Author: Mary Roach
Publisher: Oneworld Publications 2010
Price: £12.99
Isbn: 9781851687800
Rating:

Mary Roach is an essayist in the Susan Orleans tradition, but perhaps more like Orleans’s dark twin. Her unerring taste for the offbeat and mordantly macabre found its purest outlet in her best-known book Stiff, which looks at what happens to corpses. (The person next to me on a plane back from the US asked me to put it away. I had been reading the chapter on air crash forensics.)
Here she concentrates not on space flight itself, but on what happens on the ground (the testing, the simulations and the preparations), all of which she approaches with an eye for the absurd.
Anyone who wants to be an astronaut should read this book first: glamorous it is not. They are no longer looking for gung-ho adventurers. Instead, psychologists will glean insights into your personality from photos of your used dinner plates. (She spent time at the Japanese Space Agency, where they do this and more, including making trainees fold lots of origami cranes).
She still has an eye for the gross detail and gleefully pursues it. She systematically hunted down the truth about Enos (“the Penis”), the second chimp in space, to find out whether he really spent his time in orbit wanking furiously. (He didn’t, nor did he do it in front of the press on his return.) She dwells on the joys of urine disposal and zero-gravity vomit. By the end, you know way more about bodily functions in unusual environments than you had ever thought you would want to, and some of the information will haunt your thoughts for days. She goes on a quest to find out whether anyone has actually had sex in space. Official agencies and ex-astronauts are tight-lipped, but it seems likely. In the end, she has to settle for a zero-gravity porn film, shot on a private jet in parabolic flight (Uranus Mission, featuring Silvia Saint, should you feel moved to explore it).
Roach sees the space race as one long vista of eccentricity, and she’s probably not far wrong. You have to be pretty strange to get through all the tests, and the requirements of such an extreme activity as going into space are going to look weird to the average person. And she’s certainly not the writer to play down the weirdness.
She can barely contain her excitement about Lisa Norwak, the astronaut who went spectacularly off the rails and drove across the States to kill a love rival wearing space nappies so she didn’t need bathroom breaks. Roach loves space nappies.
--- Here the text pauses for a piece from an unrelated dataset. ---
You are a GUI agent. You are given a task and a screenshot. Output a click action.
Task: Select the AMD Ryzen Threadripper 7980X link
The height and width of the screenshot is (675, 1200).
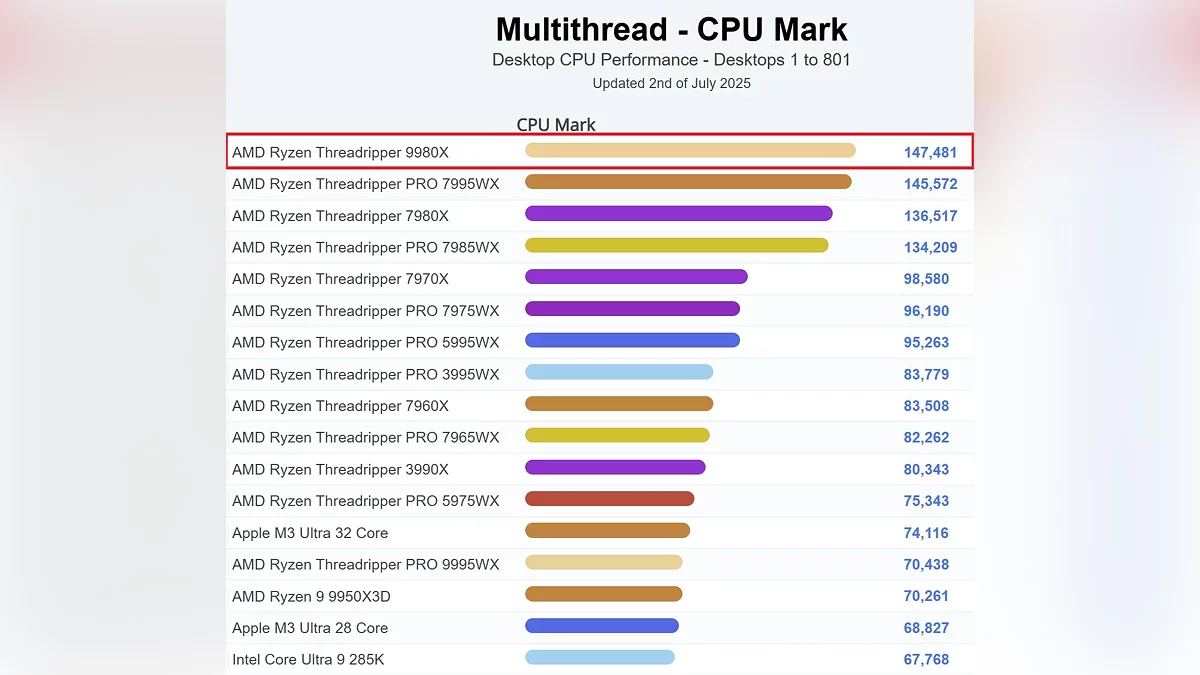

She is also a joy when talking about horrors such as “fæcal popcorning” and the design of space toilets.
As well as all the grotesquery, she does get to some genuinely strange corners of the space business, finding facilities where volunteers are locked away for months on simulated Mars missions, or lie in bed for weeks to explore what happens to immobile bodies.
She also has an eye for the glorious weirdness that surrounds the space programmes. The Gravity Research Foundation was set up by multimillionaire Roger Babson to oppose gravity after his sister drowned, his reasoning being that without gravity to pull her down, she’d have been fine. And the immaculately sinister von Beckh, an Argentina-based ex-Nazi, had an interest in zero gravity research that involved doing bizarre things to turtles.
There are also the scary physiology experiments, which have involved people parachuting from the edge of space and rats being flash-frozen in liquid nitrogen while being spun on high velocity centrifuges in order to get an idea of what high gravity can do to internal organs. I get the impression Roach has sympathy for the animals in the space programme, particularly the chimps, who, for once, get the credit they deserve for their early contributions to space science.
Packing for Mars is delightful, one of those rare beasts: a successful humorous science book. It is also one that throws fascinating light on some of the more obscure corners of space travel. Never mind packing it for Mars: pack it for your next long haul flight and see if you can manage to freak your air-sick neighbour with one of the many amusing chapters on vomiting.